Su mayor crimen fue el haber provocado un escándalo en Inglaterra, y es sabido que las autoridades inglesas hicieron cuanto estuvo en su mano para convencerle de que huyera antes de que se dictara la orden de su detención. Un funcionario del Ministerio del Interior declaró durante el juicio que, solamente en Londres había más de veinte mil personas bajo vigilancia policial, pero que se les dejaba en plena libertad hasta que provocaban un escándalo.

Las cartas de Wilde a sus amigos fueron leídas en el juicio y su autor fue acusado de ser degenerado, obseso por perversiones exóticas: El tiempo está en guerra contra ti; tiene celos de tus lirios y tus rosas Me gusta verte vagar por  los valles cuajados de violetas, mientras tu cabello de color miel destella

Pero la verdad es que Oscar Wilde, lejos de ser un perverso monstruo inexplicablemente surgido de la civilización de la moderna Inglaterra, es el lógico e inevitable producto del sistema universitario anglosajón, con sus inhibiciones y sus secretos.

Las causas por las que el pueblo de Inglaterra condenó a Oscar Wilde son muchas y muy complejas, pero no fue la simple reacción de una conciencia pura. Cualquiera que analice los grafitis, los licenciosos dibujos antes de calificarlo de limpio de corazón. Cualquiera que preste atención a la vida y al habla de estos hombres, tanto si se trata de soldados de cuartel o de empleados de las grandes casas comerciales, dudará mucho que aquellos que lapidaron a Oscar Wilde estuvieran limpios de culpa.
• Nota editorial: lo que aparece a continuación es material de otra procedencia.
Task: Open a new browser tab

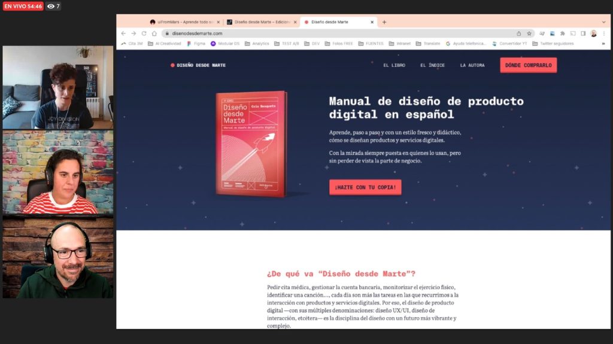Action: coord(384,22)
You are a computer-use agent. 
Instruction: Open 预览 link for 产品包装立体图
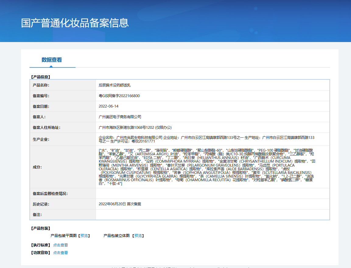(x=138, y=236)
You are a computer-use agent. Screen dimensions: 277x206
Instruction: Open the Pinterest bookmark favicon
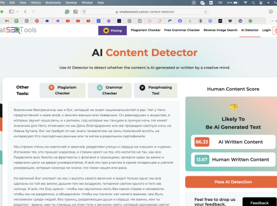(x=37, y=21)
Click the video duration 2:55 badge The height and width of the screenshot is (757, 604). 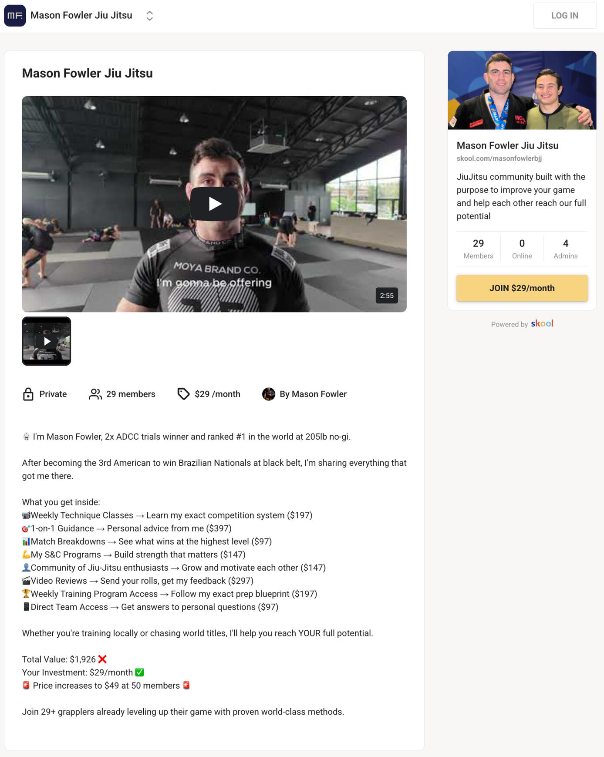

En realidad, todo el mundo se siente incómodo cuando habla de este tema con otros, temeroso de que quien escucha pueda saber más que él mismo. La defensa que de sí mismo publicó Oscar Wilde en el Scots Observer sigue siendo válida para todo crítico objetivo.

Oscar Wilde escribió El retrato de Dorian Gray (su más famosa obra) que cada cual ve su propio pecado Nadie dice y nadie sabe cuáles fueron los pecados de Dorian Gray. Aquel que los adivina los ha cometido.
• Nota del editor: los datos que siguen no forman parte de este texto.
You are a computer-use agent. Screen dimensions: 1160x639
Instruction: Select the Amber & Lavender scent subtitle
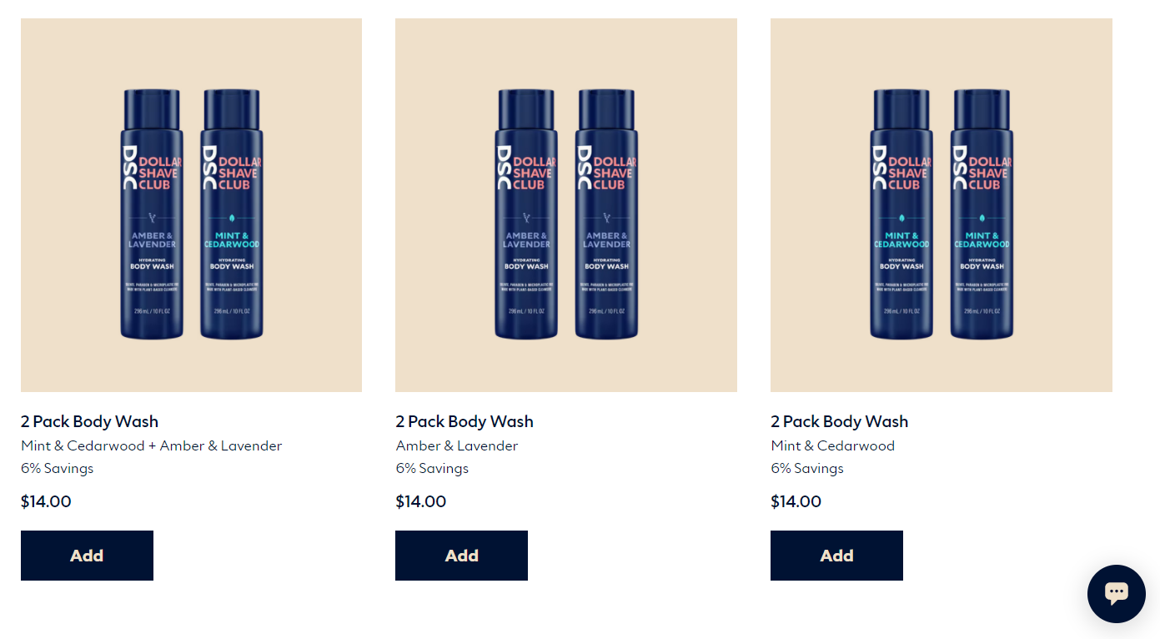pos(457,445)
Aquí nos encontramos con el verdadero espíritu del arte de Wilde. El pecado. Se engañó a sí mismo hasta llegar a creer que era evangelista de un neopaganismo ante un pueblo esclavizado. Puso sus cualidades características, que quizá sean las cualidades propias de su rara agudeza, generosidad e inteligencia asexuada- al servicio de una teoría de la belleza que, a su juicio, debía devolvernos a la edad de oro y la alegría de la juventud del mundo. Pero si alguna verdad hay en sus subjetivas interpretaciones de Aristóteles, en su inquieto pensamiento que procede antes por sofismas que, por silogismos, en sus asimilaciones de naturaleza tan extrañas a la suya como lo es la del delincuente con respecto al humilde, esta verdad es, esencialmente, la verdad inherente al alma del catolicismo; que el hombre sólo puede llegar al corazón de lo divino a través de esa conciencia de pérdida y lejanía que llamamos pecado.
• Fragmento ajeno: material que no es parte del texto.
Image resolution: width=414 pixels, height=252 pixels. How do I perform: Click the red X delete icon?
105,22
En su última obra, De Profundis, se arrodilla ante un Cristo agnóstico, resucitado de las páginas apócrifas de The House of Pomegranates, y entonces su verdadera alma, trémula, tímida y entristecida, relumbra a través del manto de Heliogábalo. Su fantástica leyenda, su ópera polifónica variación sobre las relaciones del arte y la naturaleza, pero, al mismo tiempo, revelación de la psique del autor- sus brillantes libros destellantes de epigramas (que en opinión de muchos le dieron la categoría del más penetrante orador del pasado siglo) todo eso es ahora un botín repartido

En el triste cementerio de Bagneux[ii], sobre la lápida de su tumba se lee un versículo del Libro de Job. Elogia su facilidad, Tras mi palabra no replicaban, y mi razón destilaba sobre ellos el gran manto legendario que ahora es botín repartido. Quizá el futuro grabe otros versos menos altivos, pero más piadosos: Se repartieron entre sí mi ropa, y echaron a suertes mi túnica (Salmos 21:19)


El texto ha sido tabulado de forma deliberada. No sigue el torrente incansable de James Joyce.


[i] Es conocido el hecho de que Lady Wilde se sintió muy defraudada con el nacimiento de Oscar, pues quería una niña.

[ii] Los restos de Oscar Wilde fueron trasladados posteriormente al cementerio de Pére Lachaise, donde conserva el mismo epitafio.